I haven’t been into Wakefield many times in recent weeks but I visited earlier today. I didn’t have my binoculars with me and I didn’t worry about this because it is some time since I last saw a peregrine. My assumption has been that the overwintering pair have left Wakefield to breed elsewhere.
As I walked around the cathedral, I was surprised to see a peregrine sitting on the perch of the nestbox. This is the first time that I have seen a peregrine on the box, though Eddie’s contact at the flats did see an immature bird on the box a week or two ago. I contacted Colin and he headed for the cathedral with his telescope.

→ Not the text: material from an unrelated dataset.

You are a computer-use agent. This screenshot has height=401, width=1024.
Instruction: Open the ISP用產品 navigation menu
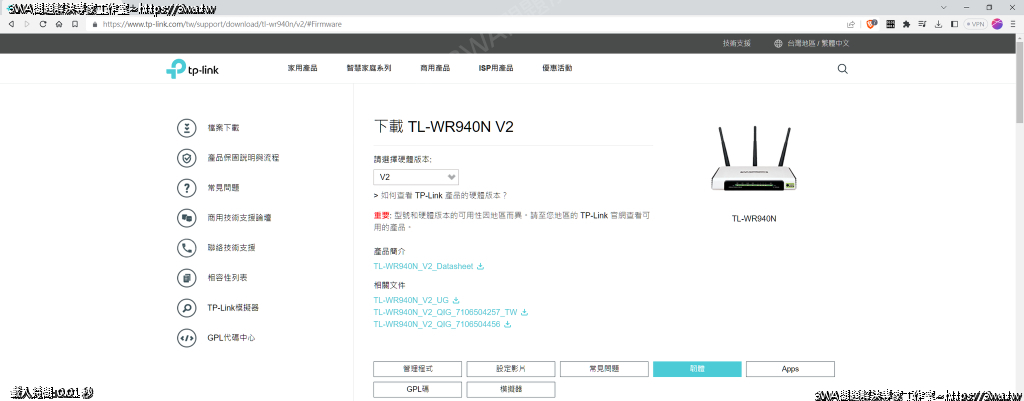pos(496,69)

I was a bit disappointed when the peregrine flew away, towards Calder Wetlands, just after the phone call. However, the peregrine returned about fifteen minutes later, carrying prey, and it disappeared into the box. For the next half an hour, all that could be seen were feathers flying from the box. When the peregrine finished eating, it moved onto the edge of the box, where it became clear that it was an immature bird, not one of the overwintering birds. It then flew up onto the steeple with the remains of the prey and it stashed this high on the northern side of the steeple.
It was interesting to see this bird because @johnnybirder contacted me via Twitter recently to report regular sightings of a peregrine at Pugneys and to enquire about the cathedral peregrines.
Before leaving, Colin and I had a chat with one of the people at the cathedral and he told us that he continues to see a peregrine – presumably this one – regularly. He has seen it perching on the box and he has observed it as it took a pigeon.
The attached pictures are of low quality but they were taken by phonescoping.
On Monday 30 March I noticed a large patch of what appears to white butterbur (Petasites albus) growing in damp shady woodland close to the gate and Dam Head Bridge and old quarry at Bretton Hall Parkland (image attached). I understand this perennial is a garden escape beginning to naturalise itself in places spreading by underground runners or rhizomes. Similar to other butterbur species, the male and female flowers are found on separate plants and this is probably a male plant. Also the flowers emerge well in advance of the foliage which makes them especially noticeable at this time of year.